Do we want a place of scenic beauty or, in its place, affordable housing for homeless people? That’s the seeming choice facing New Yorkers who love Manhattan’s Elizabeth Street Garden.
For people in this extremely built-up stretch, Elizabeth Street Garden is the only public green space in comfortable walking distance. Shaded by two enormous trees, visitors can sit on a lawn among flowers and sculptures of sphinxes, Greek goddesses, cherubs and greyhounds. A majestic gravel path, guarded by stone lions and bordered by stone balustrades, runs from the entrance to a fruit-bearing fig tree at the far end. For videos showing the garden, follow this link: https://www.elizabethstreetgarden.com/videos/
Homelessness is a wrenching problem. For one living securely in a well-run apartment building, as I do, it’s hard to imagine life spent 24 hours a day on the streets. How to secure a safe place? Where and how to get some sleep? In a cardboard box under a bridge? Where to get the next meal, and will it be at least edible? How not to smell, or else how to stop noticing that one does? How to see oneself as an outsider with society pressing all around?
Solutions require huge supplies of upgraded and new housing. For homeless people enduring psychological disturbances, and even those just baffled by the system, support services must also accompany the housing.
In lieu of such necessary but expensive remedies, those in authority are pursuing programs that do harm. On June 28, in City of Grants Pass v. Johnson, the United States Supreme Court permitted an Oregon community to stop homeless people sleeping or camping in its parks. California’s Governor Gavin Newsom immediately exploited the decision by ordering the removal of homeless people from public spaces throughout his state. It’s undeniable that walking by homeless people can be distressing and sometimes even threatening. When a disturbed person gets in your face, rationality cowers.
But where do people go when they are denied our public spaces and there are no homes for them? What new levels of ingenious strategy remain for them to survive into the next day, and the day beyond that? As advocates for homeless people say, fines and arrests are not the answer.
With the Elizabeth Street Garden, New York City has gone to the other extreme. Whereas Oregon, California and other jurisdictions are protecting their public spaces, our city plans to destroy a beloved garden in order to erect affordable housing in its place. No matter that there are dozens—hundreds—of unused or under-used buildings in the city. True, many require substantial renovation (commercial buildings that must be adapted for apartment living), are tied up in contractual restrictions, or are located where local zoning laws conflict. To make use of those properties would require hard work, money and, above all, political will.

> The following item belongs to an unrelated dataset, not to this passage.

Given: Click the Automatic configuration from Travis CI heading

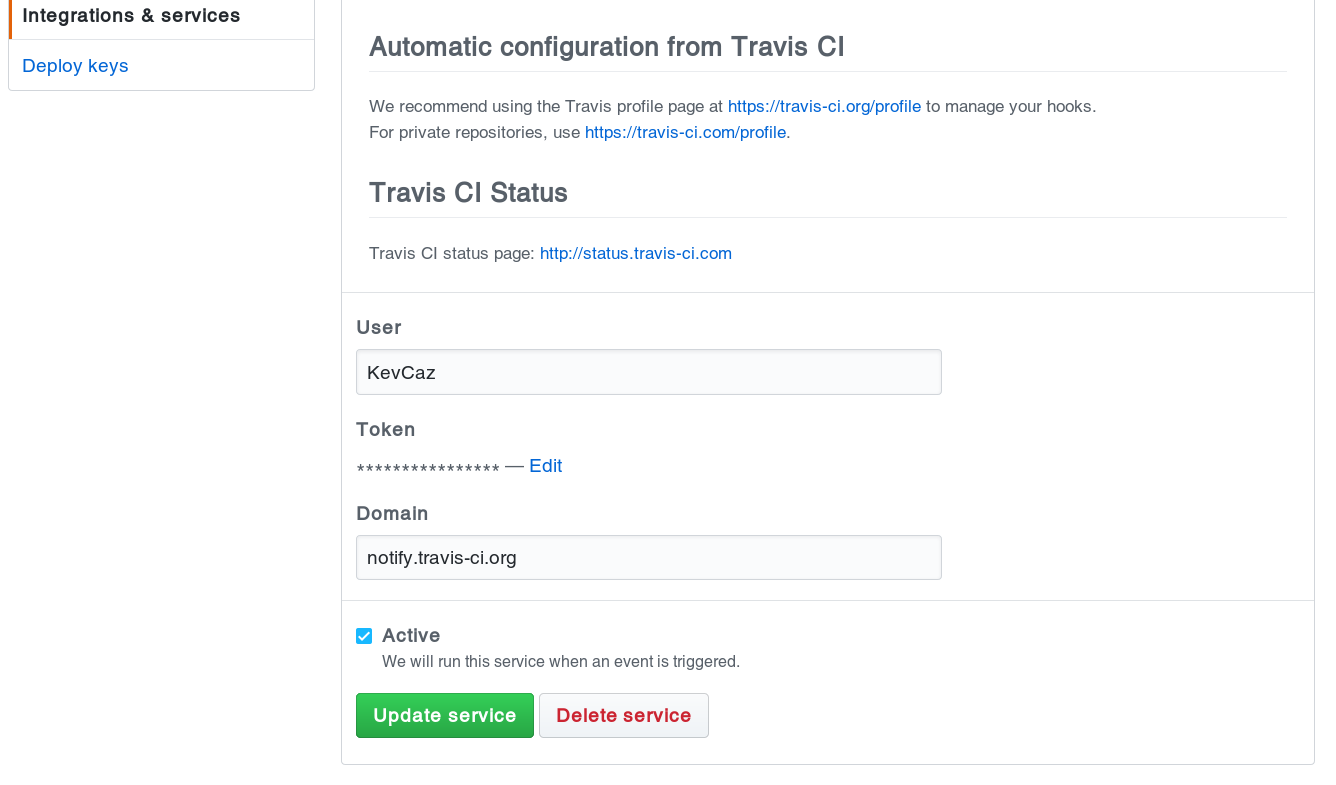Looking at the screenshot, I should [607, 47].
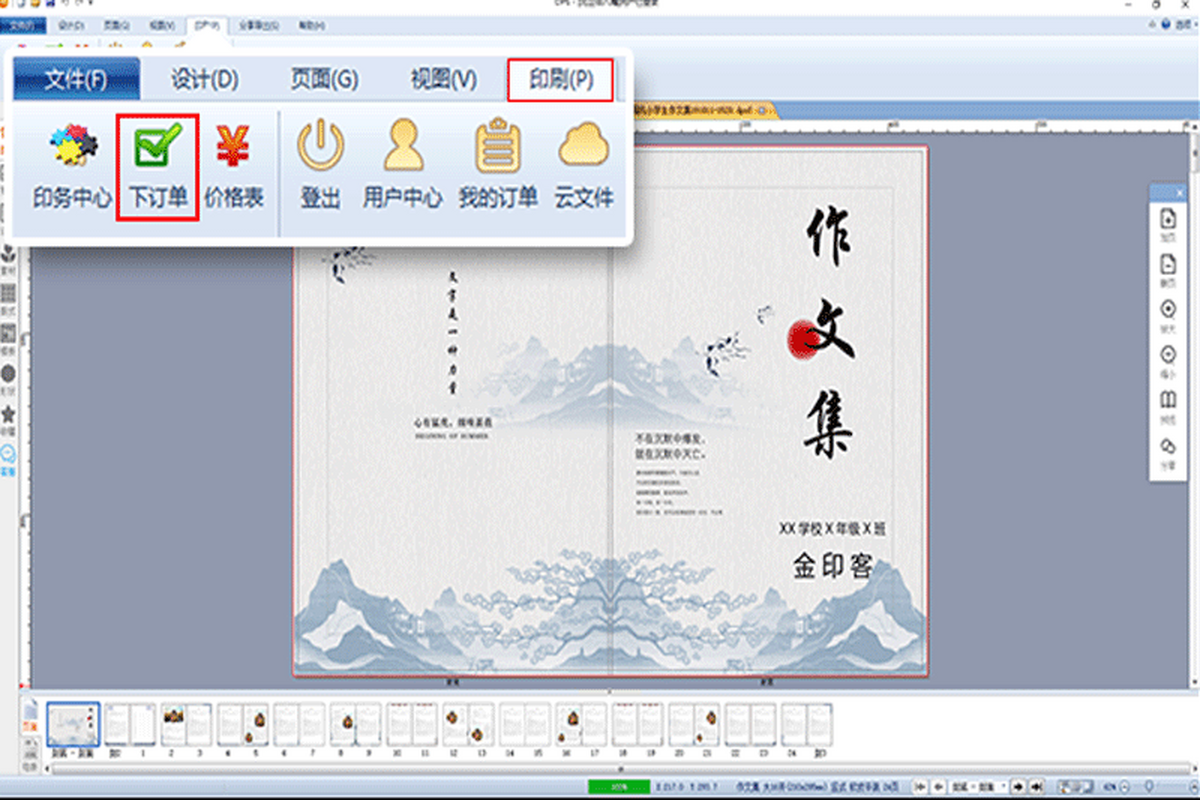Select the 印刷(P) tab

[x=560, y=80]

The Elizabeth Street Garden is an easy target for politicians intent less on solving a problem than on making it look as if they are trying. It sits on property owned by the city, and there are no contractual or zoning restrictions to stop the city from taking it over. But what a huge sacrifice for a structure that would accommodate only 123 out of tens of thousands of homeless people.
To be clear, many residents of this facility would be seniors under threat of being priced out of their expensive neighborhood. Only about two dozen would be actual homeless people. Yet this project is part of a general goal to make housing, affordable or subsidized, available to all. Ultimately, it is about homelessness.
Where I live, in Brooklyn Heights, we have the world-famous Promenade overlooking New York Bay and Manhattan. Suppose it were physically feasible, which it surely isn’t, would we let the city build affordable housing on it? How about sectioning off parts of Manhattan’s Central Park or Brooklyn’s Prospect Park for affordable housing? These alternatives are inconceivable.
Why, then, can’t the Elizabeth Street Garden be saved? It has committed caretakers who have passed the torch from generation to generation. So many neighborhood residents depend on this island of peace that one can be confident their caring will endure into the next generation.
Creating a choice between public spaces and homelessness is a false and cynical ploy. Public spaces are a physical and psychological necessity. Homelessness is a societal failing that must be addressed on its own terms and not played off against other community requirements. To sacrifice public spaces for housing is to evoke the grim, brutalist Russian cities built during the Soviet era.
September 10 has been designated as the day the city will swoop in and evict the people who have done so much to maintain this oasis of natural beauty in a vibrant urban community. The city and state have won all the court battles, and all the appeals options appear exhausted.
Is there yet any possibility of a reprieve and ultimately an end to this sad episode? As I write, it looks as though the garden’s advocates lack sufficient political clout.
How ugly that word “clout” is. How uplifting it would be to hear the city’s politicians say, as the clock ticks down, “We apologize. We were wrong.”
Amy Solarz-Patel says
I am so saddened by this. It seems, as you pointed out, that the solution is staring them in the face. Why can’t empty buildings, whose tenants don’t seem to be returning after the pandemic, be converted to affordable housing? Wouldn’t this be a win/win? It can’t take longer than building from scratch, can it? However, I have never dealt with the building/permit departments in NYC. I can only imagine the complications! I would hope nature does not have to be sacrificed.